**Saved entries**
═══
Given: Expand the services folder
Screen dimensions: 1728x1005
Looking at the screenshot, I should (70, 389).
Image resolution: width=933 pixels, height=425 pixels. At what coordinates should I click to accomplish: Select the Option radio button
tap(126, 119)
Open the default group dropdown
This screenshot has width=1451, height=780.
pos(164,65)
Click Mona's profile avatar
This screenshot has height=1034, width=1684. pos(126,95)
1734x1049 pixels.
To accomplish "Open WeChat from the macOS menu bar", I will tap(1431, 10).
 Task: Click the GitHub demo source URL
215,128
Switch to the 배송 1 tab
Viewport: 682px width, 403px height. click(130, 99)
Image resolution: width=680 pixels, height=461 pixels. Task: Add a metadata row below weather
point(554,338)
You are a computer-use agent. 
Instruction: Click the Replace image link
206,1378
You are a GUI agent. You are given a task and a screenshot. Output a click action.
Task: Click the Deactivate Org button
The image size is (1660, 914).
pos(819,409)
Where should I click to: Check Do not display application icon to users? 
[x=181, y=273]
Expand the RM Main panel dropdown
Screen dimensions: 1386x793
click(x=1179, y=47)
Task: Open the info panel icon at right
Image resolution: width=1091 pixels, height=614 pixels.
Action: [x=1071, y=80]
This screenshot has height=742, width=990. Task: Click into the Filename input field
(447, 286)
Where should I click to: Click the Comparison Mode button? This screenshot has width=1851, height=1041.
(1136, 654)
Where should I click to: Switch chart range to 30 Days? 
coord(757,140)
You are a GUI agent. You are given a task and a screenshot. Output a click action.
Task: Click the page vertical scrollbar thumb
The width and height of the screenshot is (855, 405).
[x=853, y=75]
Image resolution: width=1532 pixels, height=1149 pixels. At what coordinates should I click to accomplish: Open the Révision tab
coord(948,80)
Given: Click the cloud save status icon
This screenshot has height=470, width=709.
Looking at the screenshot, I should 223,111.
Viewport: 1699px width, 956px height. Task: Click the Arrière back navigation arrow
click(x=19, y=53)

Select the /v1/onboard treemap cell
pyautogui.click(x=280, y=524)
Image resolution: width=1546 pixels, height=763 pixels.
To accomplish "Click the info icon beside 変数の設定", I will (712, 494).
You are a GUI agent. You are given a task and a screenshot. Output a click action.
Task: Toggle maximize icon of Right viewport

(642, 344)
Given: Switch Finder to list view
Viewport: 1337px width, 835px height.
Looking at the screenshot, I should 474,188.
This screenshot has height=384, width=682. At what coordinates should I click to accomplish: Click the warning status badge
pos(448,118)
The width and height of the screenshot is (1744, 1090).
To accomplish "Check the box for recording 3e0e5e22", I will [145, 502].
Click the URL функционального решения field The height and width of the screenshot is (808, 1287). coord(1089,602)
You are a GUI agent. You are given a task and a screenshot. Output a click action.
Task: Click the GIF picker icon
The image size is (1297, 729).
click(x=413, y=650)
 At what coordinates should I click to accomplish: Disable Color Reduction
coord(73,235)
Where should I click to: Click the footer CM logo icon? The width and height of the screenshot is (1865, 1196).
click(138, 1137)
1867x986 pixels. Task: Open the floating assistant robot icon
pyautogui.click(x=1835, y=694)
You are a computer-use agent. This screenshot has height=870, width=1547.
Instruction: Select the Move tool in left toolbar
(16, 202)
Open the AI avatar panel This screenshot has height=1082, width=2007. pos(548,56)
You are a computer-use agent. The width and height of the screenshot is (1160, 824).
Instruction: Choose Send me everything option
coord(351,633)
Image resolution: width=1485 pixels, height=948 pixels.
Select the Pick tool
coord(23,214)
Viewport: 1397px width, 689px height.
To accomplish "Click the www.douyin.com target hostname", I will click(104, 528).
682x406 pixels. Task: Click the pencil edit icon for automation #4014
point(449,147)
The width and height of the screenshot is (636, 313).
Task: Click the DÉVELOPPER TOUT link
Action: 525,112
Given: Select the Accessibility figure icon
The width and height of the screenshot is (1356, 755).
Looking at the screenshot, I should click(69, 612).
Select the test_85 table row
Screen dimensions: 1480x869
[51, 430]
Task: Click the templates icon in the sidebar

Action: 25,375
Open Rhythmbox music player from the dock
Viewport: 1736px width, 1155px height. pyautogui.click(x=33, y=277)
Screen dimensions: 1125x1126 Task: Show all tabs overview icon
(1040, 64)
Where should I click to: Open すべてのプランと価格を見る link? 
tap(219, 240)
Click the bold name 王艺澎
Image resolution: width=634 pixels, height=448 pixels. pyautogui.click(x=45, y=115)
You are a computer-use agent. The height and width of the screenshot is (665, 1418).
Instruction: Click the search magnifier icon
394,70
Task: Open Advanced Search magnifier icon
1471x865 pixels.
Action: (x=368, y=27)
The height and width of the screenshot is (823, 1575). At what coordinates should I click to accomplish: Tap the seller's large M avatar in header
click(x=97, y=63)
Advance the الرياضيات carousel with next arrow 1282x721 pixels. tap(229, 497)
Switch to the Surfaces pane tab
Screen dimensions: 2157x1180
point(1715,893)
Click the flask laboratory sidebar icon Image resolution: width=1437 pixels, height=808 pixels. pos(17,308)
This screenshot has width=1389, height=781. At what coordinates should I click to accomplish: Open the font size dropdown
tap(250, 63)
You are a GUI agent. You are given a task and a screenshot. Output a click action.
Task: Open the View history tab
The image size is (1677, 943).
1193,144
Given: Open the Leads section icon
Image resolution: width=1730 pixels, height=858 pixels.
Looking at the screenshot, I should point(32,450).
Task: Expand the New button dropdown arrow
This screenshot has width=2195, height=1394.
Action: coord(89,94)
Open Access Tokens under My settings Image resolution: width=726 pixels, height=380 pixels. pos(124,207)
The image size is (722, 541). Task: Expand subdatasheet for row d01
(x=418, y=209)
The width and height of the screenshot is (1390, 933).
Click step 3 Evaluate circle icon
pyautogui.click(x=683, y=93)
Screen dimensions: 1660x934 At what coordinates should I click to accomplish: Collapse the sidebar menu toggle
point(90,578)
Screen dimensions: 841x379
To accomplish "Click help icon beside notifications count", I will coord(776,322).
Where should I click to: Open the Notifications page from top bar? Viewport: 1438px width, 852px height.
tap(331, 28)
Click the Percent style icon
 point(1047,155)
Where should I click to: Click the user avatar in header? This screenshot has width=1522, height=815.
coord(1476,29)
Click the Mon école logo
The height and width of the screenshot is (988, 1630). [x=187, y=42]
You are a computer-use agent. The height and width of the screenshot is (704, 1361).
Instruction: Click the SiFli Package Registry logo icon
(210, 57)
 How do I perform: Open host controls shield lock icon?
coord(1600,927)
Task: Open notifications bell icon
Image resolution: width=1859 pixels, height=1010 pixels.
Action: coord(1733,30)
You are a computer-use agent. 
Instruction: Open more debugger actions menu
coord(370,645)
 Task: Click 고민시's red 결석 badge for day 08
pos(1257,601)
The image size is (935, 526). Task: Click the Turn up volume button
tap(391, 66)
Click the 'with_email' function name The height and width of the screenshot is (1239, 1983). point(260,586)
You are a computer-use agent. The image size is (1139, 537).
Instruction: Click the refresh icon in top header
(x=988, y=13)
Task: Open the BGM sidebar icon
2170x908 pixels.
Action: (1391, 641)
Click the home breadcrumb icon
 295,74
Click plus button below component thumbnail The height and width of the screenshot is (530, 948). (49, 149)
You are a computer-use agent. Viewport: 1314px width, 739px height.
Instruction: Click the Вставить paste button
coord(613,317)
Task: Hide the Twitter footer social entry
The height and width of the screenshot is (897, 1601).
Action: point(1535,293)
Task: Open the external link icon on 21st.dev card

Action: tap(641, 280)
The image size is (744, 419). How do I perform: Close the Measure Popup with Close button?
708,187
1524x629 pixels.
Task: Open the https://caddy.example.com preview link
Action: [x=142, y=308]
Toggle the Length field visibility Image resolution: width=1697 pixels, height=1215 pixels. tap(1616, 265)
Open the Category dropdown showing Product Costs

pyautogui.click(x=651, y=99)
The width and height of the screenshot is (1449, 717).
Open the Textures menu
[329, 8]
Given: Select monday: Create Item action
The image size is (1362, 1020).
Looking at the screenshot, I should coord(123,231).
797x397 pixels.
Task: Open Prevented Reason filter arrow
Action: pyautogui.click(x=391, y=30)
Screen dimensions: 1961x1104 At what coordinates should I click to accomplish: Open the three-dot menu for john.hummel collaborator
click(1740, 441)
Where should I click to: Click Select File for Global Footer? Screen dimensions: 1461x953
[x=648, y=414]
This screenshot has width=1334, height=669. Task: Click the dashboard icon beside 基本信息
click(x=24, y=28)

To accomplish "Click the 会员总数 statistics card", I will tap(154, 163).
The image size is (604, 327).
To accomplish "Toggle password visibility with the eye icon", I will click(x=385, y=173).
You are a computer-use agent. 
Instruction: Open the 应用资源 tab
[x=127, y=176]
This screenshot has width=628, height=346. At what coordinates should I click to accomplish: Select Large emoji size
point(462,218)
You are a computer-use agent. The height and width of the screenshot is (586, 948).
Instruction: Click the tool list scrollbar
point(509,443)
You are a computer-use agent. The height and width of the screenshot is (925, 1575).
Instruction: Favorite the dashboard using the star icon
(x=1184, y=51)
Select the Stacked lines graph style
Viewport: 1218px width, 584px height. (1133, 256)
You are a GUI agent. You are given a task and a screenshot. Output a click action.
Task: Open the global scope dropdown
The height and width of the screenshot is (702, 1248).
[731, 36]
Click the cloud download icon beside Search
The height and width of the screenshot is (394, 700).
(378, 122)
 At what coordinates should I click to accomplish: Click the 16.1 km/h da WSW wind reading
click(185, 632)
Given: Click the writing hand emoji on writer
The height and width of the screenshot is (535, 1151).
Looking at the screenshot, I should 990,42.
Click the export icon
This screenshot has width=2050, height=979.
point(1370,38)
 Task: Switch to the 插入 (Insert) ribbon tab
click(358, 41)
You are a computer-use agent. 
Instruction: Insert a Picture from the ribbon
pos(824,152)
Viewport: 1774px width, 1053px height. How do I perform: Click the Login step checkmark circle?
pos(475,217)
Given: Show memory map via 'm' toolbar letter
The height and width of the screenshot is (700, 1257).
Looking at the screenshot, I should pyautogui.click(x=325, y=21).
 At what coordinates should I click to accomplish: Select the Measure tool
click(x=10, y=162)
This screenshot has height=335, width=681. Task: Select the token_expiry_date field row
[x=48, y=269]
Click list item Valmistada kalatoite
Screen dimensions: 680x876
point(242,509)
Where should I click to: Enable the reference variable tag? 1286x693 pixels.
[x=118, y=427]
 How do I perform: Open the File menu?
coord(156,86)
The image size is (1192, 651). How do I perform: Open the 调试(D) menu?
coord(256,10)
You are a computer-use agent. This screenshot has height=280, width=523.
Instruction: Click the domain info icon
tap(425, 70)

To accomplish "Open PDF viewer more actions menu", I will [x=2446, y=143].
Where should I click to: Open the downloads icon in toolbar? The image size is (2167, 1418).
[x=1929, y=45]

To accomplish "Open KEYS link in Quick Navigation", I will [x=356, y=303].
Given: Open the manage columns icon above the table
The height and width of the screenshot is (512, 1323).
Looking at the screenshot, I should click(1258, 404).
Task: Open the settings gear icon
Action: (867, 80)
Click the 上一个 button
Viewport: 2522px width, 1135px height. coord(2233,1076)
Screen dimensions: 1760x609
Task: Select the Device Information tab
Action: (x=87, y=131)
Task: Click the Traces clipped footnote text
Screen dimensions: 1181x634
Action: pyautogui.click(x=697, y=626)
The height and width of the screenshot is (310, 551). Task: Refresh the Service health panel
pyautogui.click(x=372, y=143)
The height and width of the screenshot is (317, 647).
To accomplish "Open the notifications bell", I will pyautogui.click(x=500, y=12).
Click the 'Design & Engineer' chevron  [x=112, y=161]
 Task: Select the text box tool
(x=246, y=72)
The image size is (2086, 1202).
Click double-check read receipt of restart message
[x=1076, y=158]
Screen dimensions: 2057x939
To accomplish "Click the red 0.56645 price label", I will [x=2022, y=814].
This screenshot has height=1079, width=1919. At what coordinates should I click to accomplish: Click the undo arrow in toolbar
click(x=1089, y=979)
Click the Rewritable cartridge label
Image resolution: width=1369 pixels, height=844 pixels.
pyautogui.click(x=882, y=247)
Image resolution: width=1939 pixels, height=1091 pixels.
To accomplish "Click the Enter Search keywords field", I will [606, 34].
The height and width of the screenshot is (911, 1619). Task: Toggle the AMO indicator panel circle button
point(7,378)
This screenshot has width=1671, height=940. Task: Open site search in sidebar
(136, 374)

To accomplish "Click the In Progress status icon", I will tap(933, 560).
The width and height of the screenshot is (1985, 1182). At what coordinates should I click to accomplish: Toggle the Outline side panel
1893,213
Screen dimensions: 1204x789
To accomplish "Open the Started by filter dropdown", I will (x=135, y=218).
═══
**Task requirements**
Please reproduce the lines from the line with "Click the URL" to the line with "Select the test_85 table row", both ends included, exactly as they appear above.

**Response for this exercise**
Click the URL функционального решения field The height and width of the screenshot is (808, 1287). coord(1089,602)
You are a GUI agent. You are given a task and a screenshot. Output a click action.
Task: Click the GIF picker icon
The image size is (1297, 729).
click(x=413, y=650)
 At what coordinates should I click to accomplish: Disable Color Reduction
coord(73,235)
Where should I click to: Click the footer CM logo icon? The width and height of the screenshot is (1865, 1196).
click(138, 1137)
1867x986 pixels. Task: Open the floating assistant robot icon
pyautogui.click(x=1835, y=694)
You are a computer-use agent. This screenshot has height=870, width=1547.
Instruction: Select the Move tool in left toolbar
(16, 202)
Open the AI avatar panel This screenshot has height=1082, width=2007. pos(548,56)
You are a computer-use agent. The width and height of the screenshot is (1160, 824).
Instruction: Choose Send me everything option
coord(351,633)
Image resolution: width=1485 pixels, height=948 pixels.
Select the Pick tool
coord(23,214)
Viewport: 1397px width, 689px height.
To accomplish "Click the www.douyin.com target hostname", I will click(104, 528).
682x406 pixels. Task: Click the pencil edit icon for automation #4014
point(449,147)
The width and height of the screenshot is (636, 313).
Task: Click the DÉVELOPPER TOUT link
Action: 525,112
Given: Select the Accessibility figure icon
The width and height of the screenshot is (1356, 755).
Looking at the screenshot, I should click(69, 612).
Select the test_85 table row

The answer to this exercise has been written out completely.